• [Given problem 1]:
In the Bayesian multi-logit regression tutorial, which sampler is the model fit with?
• [Given problem 2]:
Continue the Bayesian multi-logit regression tutorial from where it stops.

• [Source excerpt]:
— Start —
Bayesian Multi-Logit Regression implemented in Tensorflow Probability

Posted at — Feb 20, 2022

Bayesian Multi-Logit

Bayesian Multi-Logit Regression is a probabilistic model for multiclass classification. This tutorial will make a prototype model in Tensorflow Probability and fit it with No-U-Turn Sampler.

Let’s start!

1. Model specification:

Multi-Logit regression for \(K\) classes has the following form:

$$p(y | x, \beta) = \text{Categorical}(y| \text{softmax}(x \beta))$$

With:

The bayesian version of this model with pior:

$$ \beta \sim \mathtt{prior\_distribution(.)}$$

Approximate computing for the posterior predictive distribution:

  1. Monte Carlo draws beta samples from posterior: \(\beta^{(m)} \sim p(\beta | \mathtt{dataset})\)
  2. Compute the posterior predictive distribution: \(p(y |x, \mathtt{dataset}) \approx \frac{1}{M} \sum^M_{m=1} p(y | \beta^{(m)}) \)

2. Tensorflow Probability implementation:

import arviz as az
import matplotlib.pyplot as plt
import numpy as np
import tensorflow as tf
import tensorflow_probability as tfp
from sklearn.preprocessing import StandardScaler

# matplotlib
plt.style.use("bmh")
plt.rcParams["figure.figsize"] = 8, 8

# tensorflow probability
tfd = tfp.distributions
tfb = tfp.bijectors
tfpl = tfp.layers
dtype = tf.float64

# seed
np.random.seed(12)
tf.random.set_seed(12)

print(f"Tensorflow {tf.__version__}")
print(f"Tensorflow  Probability {tfp.__version__}")
Tensorflow 2.8.0
Tensorflow  Probability 0.16.0

2.1 Make synthetic data

def make_synthetic_data(train_ratio=0.6, val_ratio=0.2, n_samples_class=800):
    """Make synthetic data
    """
    x = np.vstack([
        np.random.multivariate_normal(mean=mean, cov=cov, size=n_samples_class)
— End —
• [Recorded data]:
— Start —
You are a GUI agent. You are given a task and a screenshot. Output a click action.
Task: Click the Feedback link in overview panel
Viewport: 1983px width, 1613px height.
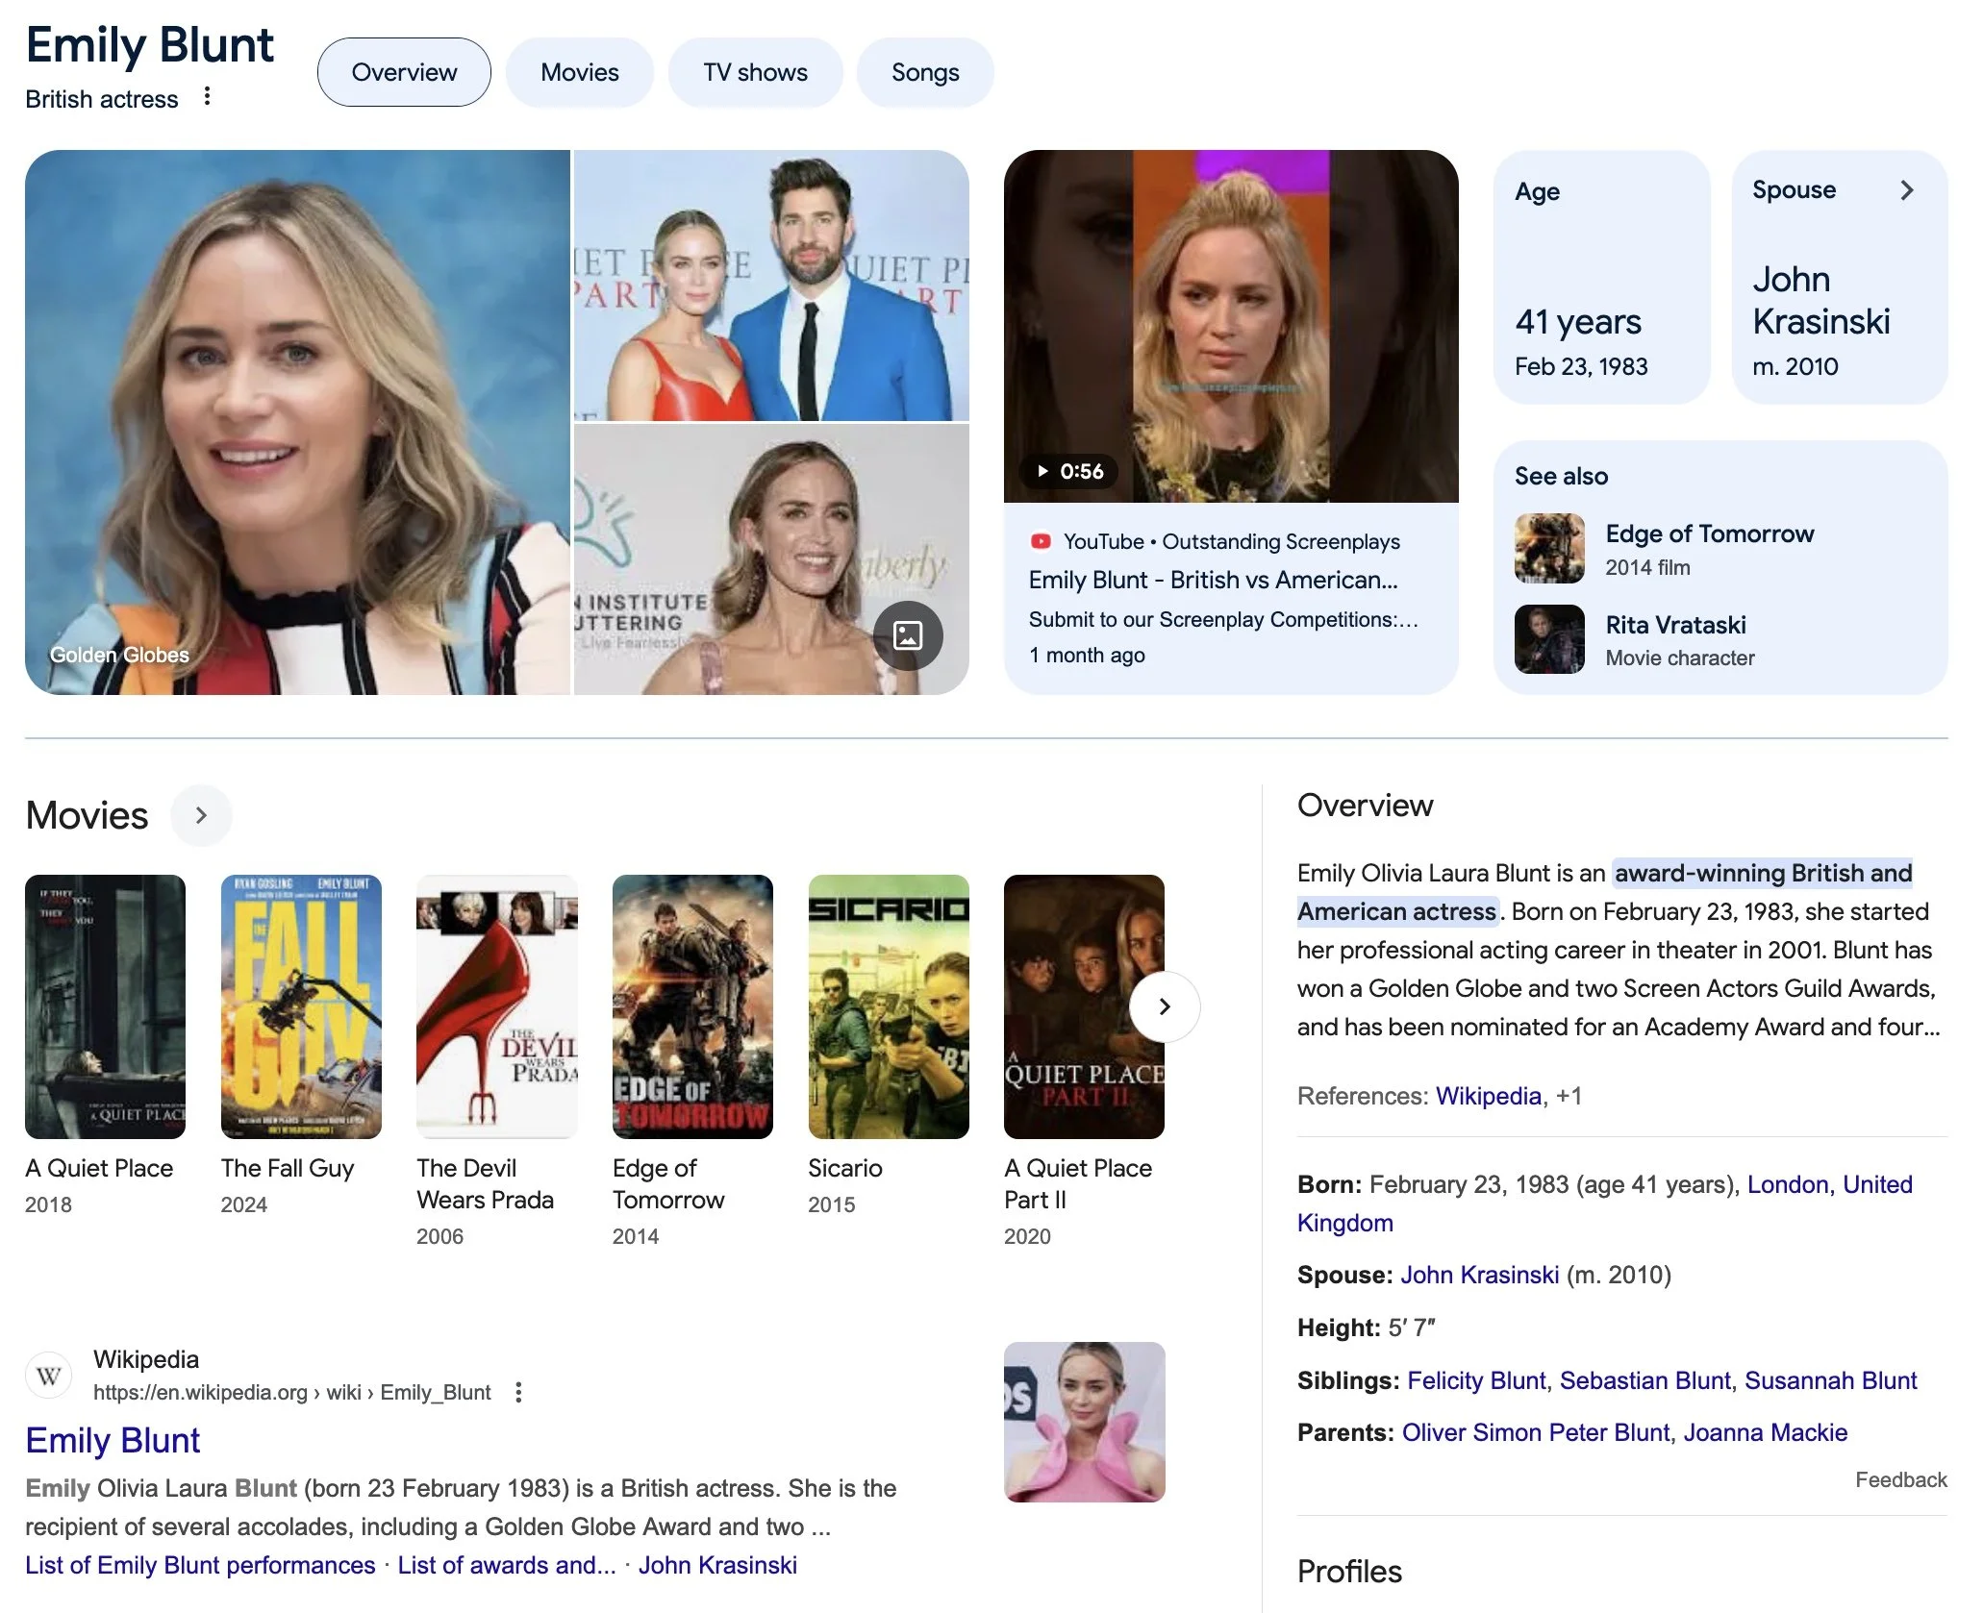(x=1900, y=1479)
— End —
• [Expected answer 1]:
The No-U-Turn Sampler.

• [Expected answer 2]:
        for mean, cov in [([1, 1], 2 * np.eye(2)),
                          ([4, 4], 2 * np.eye(2)),
                          ([0, 4.5], 2 * np.eye(2))]
    ])
    scaler = StandardScaler()
    scaler.fit(x)
    x = scaler.transform(x)
    y = np.vstack([i * np.ones((n_samples_class, 1)) for i in range(3)])

    idx = np.arange(0, x.shape[0], dtype=np.int32)
    np.random.shuffle(idx)
    pivot_1 = int(train_ratio * len(x))
    pivot_2 = pivot_1 + int(val_ratio * len(x))
    idx_train = idx[:pivot_1]
    idx_val = idx[pivot_1:pivot_2]
    idx_test = idx[pivot_2:]
    x_train, y_train = x[idx_train, :], y[idx_train].reshape(-1)
    x_val, y_val = x[idx_val], y[idx_val].reshape(-1)
    x_test, y_test = x[idx_test], y[idx_test].reshape(-1)
    return x_train, y_train, x_val, y_val, x_test, y_test
x_train, y_train, x_val, y_val, x_test, y_test = make_synthetic_data()
print(f"Train Dataset X {x_train.shape} with y {y_train.shape}")
print(f"Validation Dataset X {x_val.shape} with y {y_val.shape}")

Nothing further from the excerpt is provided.